═══ Selected passage
Friedrich Albert Moritz Schlick (; ; 14 April 1882 – 22 June 1936) was a German philosopher, physicist, and the founding father of logical positivism and the Vienna Circle.

Early life and works
Schlick was born in Berlin to a wealthy Prussian family with deep nationalist and conservative traditions. His father was Ernst Albert Schlick and his mother was Agnes Arndt. At the age of sixteen, he started to read Descartes' Meditations and Schopenhauer's Die beiden Grundprobleme der Ethik. Nietzsche's Also sprach Zarathustra especially impressed him.

He studied physics at the University of Heidelberg, the University of Lausanne, and, ultimately, the University of Berlin under Max Planck. Schlick explained this choice in his autobiography by saying that, despite his love for philosophy, he believed that only mathematical physics could help him obtain actual and exact knowledge. He felt deep distrust towards any metaphysical speculation.
══════
* Task set:
1 - In the passage about Moritz Schlick, which work by Nietzsche especially impressed him?
2 - Recast the paragraph of the Moritz Schlick passage that begins "He studied physics" as a short bulleted list that keeps its main facts.
3 - Extend the passage about Moritz Schlick, picking up right after its final sentence.
The lines that come next have no connection to the passage about Moritz Schlick.
═══ Given data
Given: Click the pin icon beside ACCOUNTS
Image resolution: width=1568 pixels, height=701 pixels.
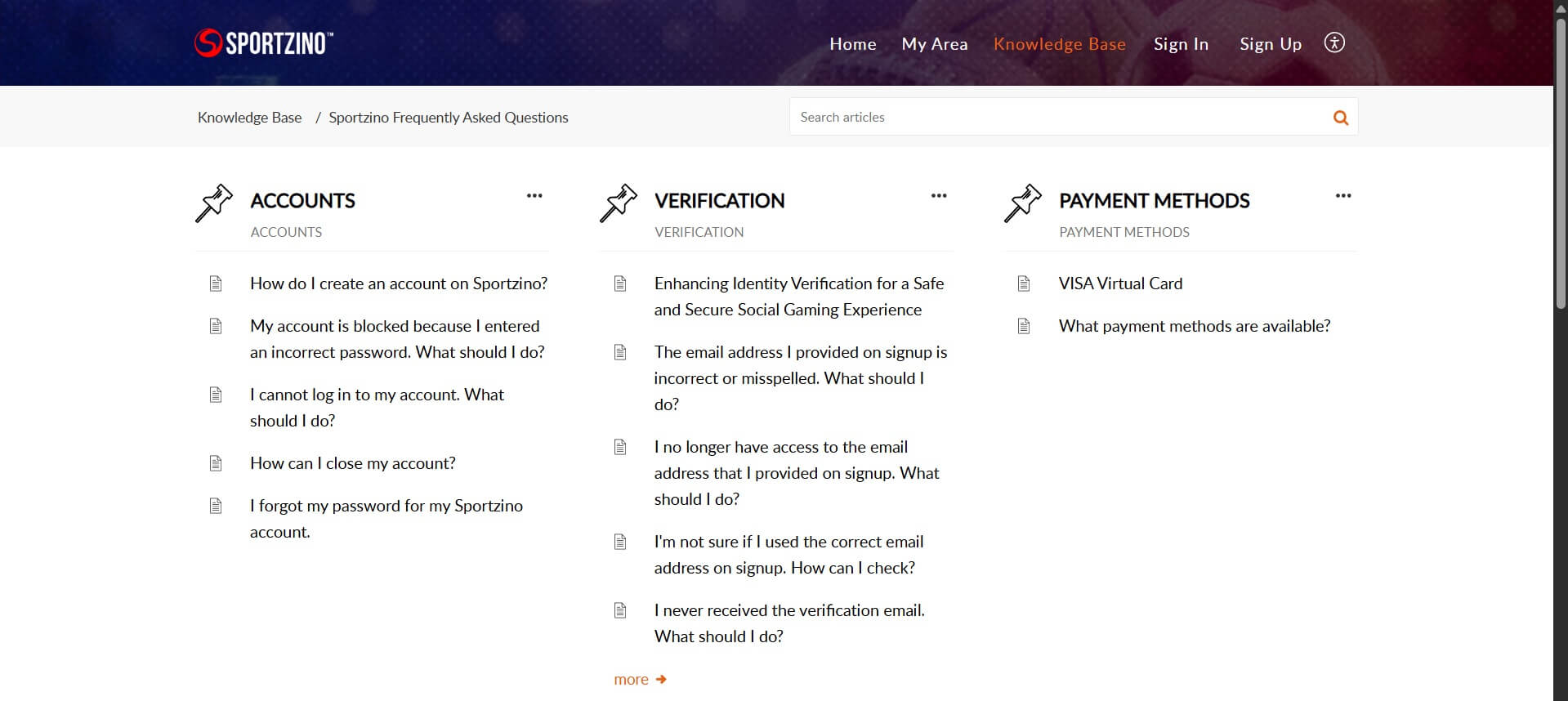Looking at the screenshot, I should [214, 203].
══════
* Expected outputs:
1 - Also sprach Zarathustra.

2 -
- Studied physics at the University of Heidelberg, the University of Lausanne, and finally the University of Berlin under Max Planck.
- In his autobiography, explained that despite loving philosophy, he believed only mathematical physics could give him actual and exact knowledge.
- Deeply distrusted any metaphysical speculation.

3 -
In 1904, he completed his PhD thesis at the University of Berlin under the supervision of Planck. Schlick's thesis was titled Über die Reflexion des Lichts in einer inhomogenen Schicht (On the Reflection of Light in a Non-Homogeneous Medium). After a year as Privatdozent at Göttingen, he turned to the study of philosophy in Zurich. In 1907, he married Blanche Hardy. In 1908, he published Lebensweisheit (The Wisdom of Life), a slim volume about eudaemonism, the theory that happiness results from the pursuit of personal fulfillment as opposed to passing pleasures.

His habilitation thesis at the University of Rostock, Das Wesen der Wahrheit nach der modernen Logik (The Nature of Truth According to Modern Logic), was published in 1910. Several essays about aesthetics followed, whereupon Schlick turned his attention to problems of epistemology, the philosophy of science, and more general questions about science. In this last category, Schlick distinguished himself by publishing a paper in 1915 about Einstein's special theory of relativity, a topic only ten years old. He also published Raum und Zeit in der gegenwärtigen Physik (Space and Time in Contemporary Physics), which extended his earlier results by applying Poincaré's geometric conventionalism to explain Einstein's adoption of a non-Euclidean geometry in the general theory of relativity.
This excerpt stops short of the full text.